Titanes en el ring
La cuarta entrega enfrenta a vampiros y hombres lobo.
En tiempos de vampiros más cercanos a Alberto Migré y al Partido Republicano (la, suspiren chicas, saga Crespúsculo ) que a Christopher Lee o a John Carpenter, por no mencionar la lisérgica operística de Francis Ford Coppola, Inframundo: El despertar parece descubrir la forma en que su duelo milenario entre chupasangres y licántropos adquiera, ¡por fin!, un salvajismo digno de su premisa.
Sí, hay un aire a Europa del Este que traen la dupla realizadora de Måns Mårlind y Björn Stein, pero finalmente hace acto de presencia la farsa obligada a la célula fundacional de todo este asunto: la pelea grotesca, aunque en nuestro presente, súper tecnificada y hasta burocrática, de hombres lobos versus vampiros.
Hasta ahora, la trifulca interracial y secreta era materia prima para ralentis y balaceras que ignoraban que Matrix está más cerca del canal Volver o integrar el fondo de una pila de juegos de Play 3 que de otra cosa. Como un adicto en rehabilitación, Inframundo: El despertar puede que conserve sus tics a la hora de la acrobacia-hecha-computadora, pero, aquí el primero de sus doce pasos, suelta a la real criatura apretujada entre tanto traje de vinilo, aire a galpón abandonado y gente que habla como si hubiera memorizado a Shakeaspeare en el Liceo Militar para Fetichistas (con orientación en violencia digna de Boina verde). ¿Quién es el monstruo que rogaba su libertad? El absurdo.
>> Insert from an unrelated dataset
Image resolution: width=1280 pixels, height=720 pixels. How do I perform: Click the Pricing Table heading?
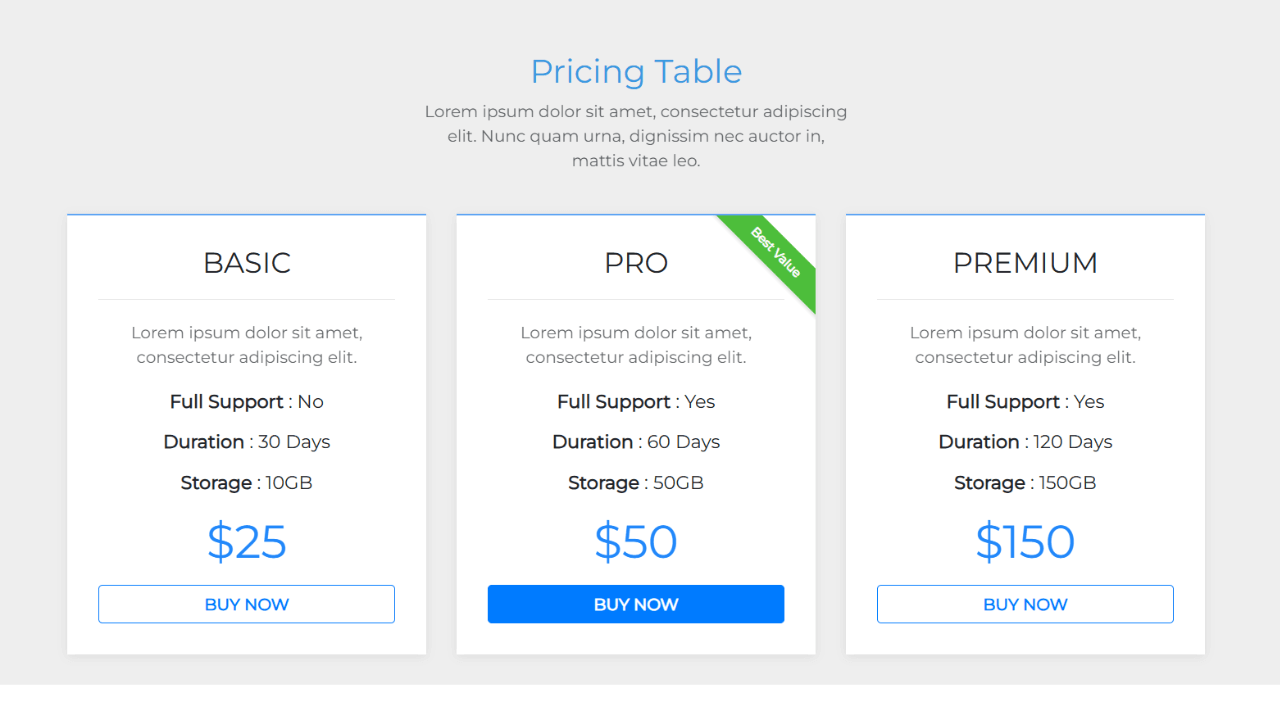coord(637,71)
Pero el absurdo, deshidratado, de Inframundo está lejos de la demagogia; coherente con sus submundos, ahora sabe a quién le habla. Con una anarquía narrativa más pulsional que intencional, el filme narra cómo Selena, la heroína de la saga (la Beckinsale comprimida en trajes de vinilo y jugando a ser la hija de Buster Keaton y el Neo de Matrix ), despierta doce años después de presenciar la muerte de su lobezno marido, para enterarse de que la guerra secreta ya no es tal, que los humanos andan reventando monstruos y que tiene una hija.
La cuarta entrega de Inframundo susurra, con aliento licántropo, al exceso, a la saturación gore refinada. Física hasta lo crudamente visceral, pero aún así elegante (aunque no reniega ese aire a farsa, a lucha libre de los años ‘50 que la funda), tan felizmente salvaje en sus criaturas y su diseño como ascética a la hora de los duelos, Inframundo: El despertar es aquello que uno quiere de una lucha de Vampiros versus Hombres Lobo: un ring de catch que se sabe tal y, por ello, sonríe.